"You're off the edge of the map, mate. Here there be monsters." Captain Barbossa to Captain Jack, Pirates of the Caribbean: The Curse of the Black Pearl
Twice last week I woke in the middle of the night from horrifying nightmares and was unable to go back to sleep. Serial killers and murderers have been haunting me. It's not surprising. You can't turn on the TV and not hear something about the latest national obsession--John Mark Karr, the self-confessed murderer of JonBenet Ramsey. Even Entertainment Tonight, which I flipped on to get some news about the Tom Cruise-Paramount Pictures split, is reporting on the case. Entertainment Tonight? Really? And locally we've had our own tragedy unfolding. Over two weeks ago two female co-workers were seen leaving work with an unidentified man. They disappeared into thin air. That is until last week when one of their bodies was found in a ditch just west of town--decapitated. It's been horrifying. You can do everything you think possible to ensure the safety of yourself, your children, and the ones you love and then in one life altering moment you can realize you really just can't ever do enough.
It's terrifying to realize that the monsters we need to fear the most aren't hiding under the bed or lurking in the closest. No, they're living right down the block, dressed in a coat and tie. They don't have claws and sharp teeth. They're ordinary humans with flesh and blood. They look just like you and me. And of course there is all kinds of theorizing about how or why these humans became the killers they are. Were they born that way? Did something terrible happen in their youth or childhood that wounded them in un-heal-able ways? The age-old argument of nature versus nurture. How do we get the Adolph Hitlers, the Ted Bundys, the Osama Bin Ladens of this world? Where do they come from? And why do they look so normal? We hope against hope that there is a reason, a reason for the evil and cruelty they lash upon the world? Why? Because if there's a reason then we have something to work with, a way we might intervene and control, a way we might predict the next one and therefor stop the terror. If it was an abusive father, a cruel mother, a history of victimization, then there is an explanation for their behavior. If not, if there is no rhyme or reason, then we have to live with and face the possibility that maybe evil does exist and we can't do anything about it. Try as we might there is only so much we can do to protect ourselves and to keep our world safe.

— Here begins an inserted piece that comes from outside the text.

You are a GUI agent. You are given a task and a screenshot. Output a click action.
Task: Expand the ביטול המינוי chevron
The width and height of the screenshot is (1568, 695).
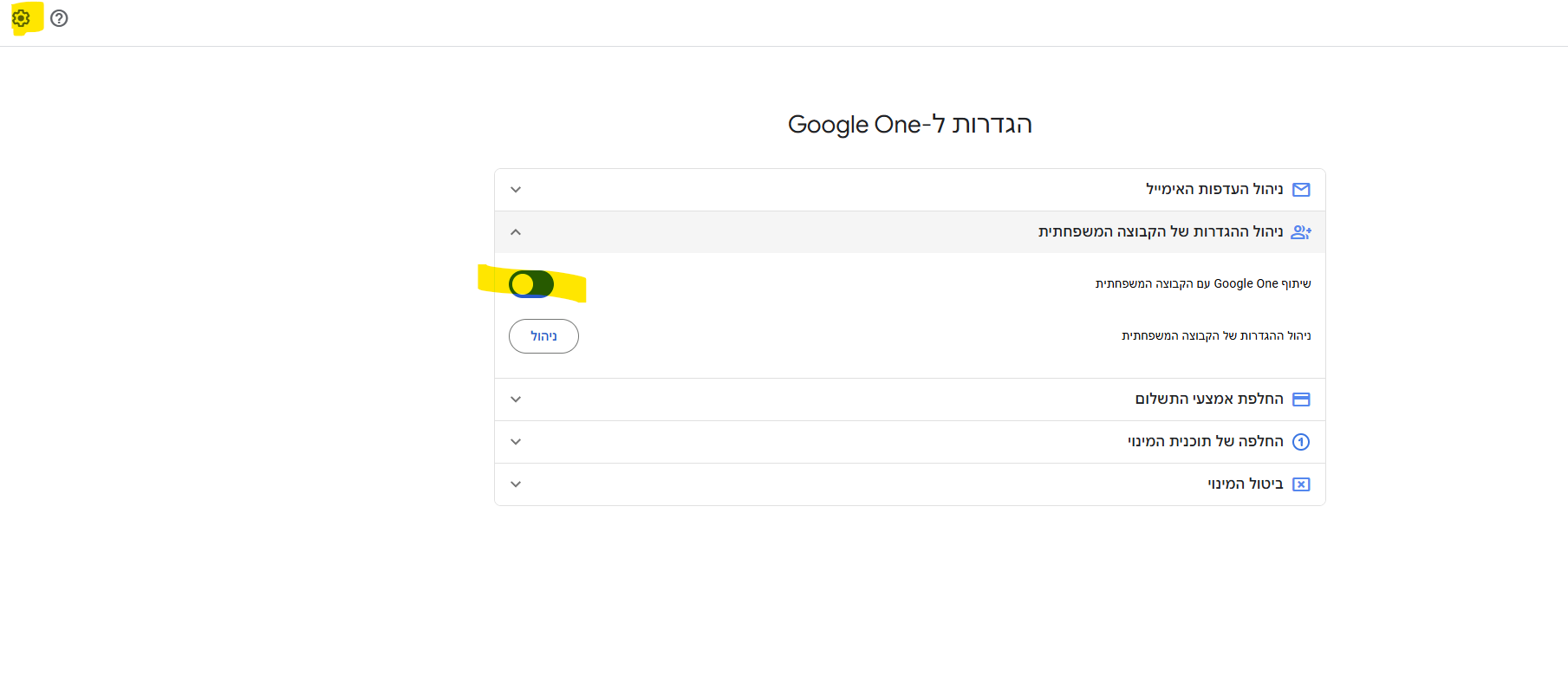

Maybe monster is a little cruel and lacks compassion. But that's the way it often feels. And it's so much easier to label them monsters than to call them what they truly are--humans. It's difficult to accept that they are humans. It's easier if we can set them apart and make them different by calling them something we fear--monsters. Monsters, even the ones in the movies, always seem to prey on those who are weaker and have less power. Certainly their appearance is frightening but what is far more frightening is their hunger for power and control and destruction. Maybe this hunger comes from pain, from oppression and misunderstanding, from emotional and psychic wounds that are so deep there's nothing that can ease them. Maybe it's just their nature. I don't know. I won't try to speculate. There are too many un-answerable questions. I just know how difficult, how almost impossible, it is to wrap my brain around the fact that the scariest monsters alive are those who look just like me. The scariest monsters alive are those we call humans. We walk past them everyday without knowing it. We don't think twice about it. They wear believable disguises so we trust them, ignore them, think they're harmless. And there doesn't seem any way to know who they are until it's too late. We live with them in our midst, around our children, in our churches, in our school systems, holding public offices. It's terrifying to think about it. And so we can't. I can't. At least not all the time. I have the occasional nightmare, the moment of panic in the dark. I fear for my child on an almost daily basis. But I live with the fear while not allowing it to paralyze my life, always keeping one eye open while still daring to trust in the goodness of those sharing this planet with me. There fact that the good outweighs the evil is what gives us hope and keeps us going. I want to be knowledgeable, educated. But I also want to turn the TV off and not allow the monsters to have any more power than the power they've already been given.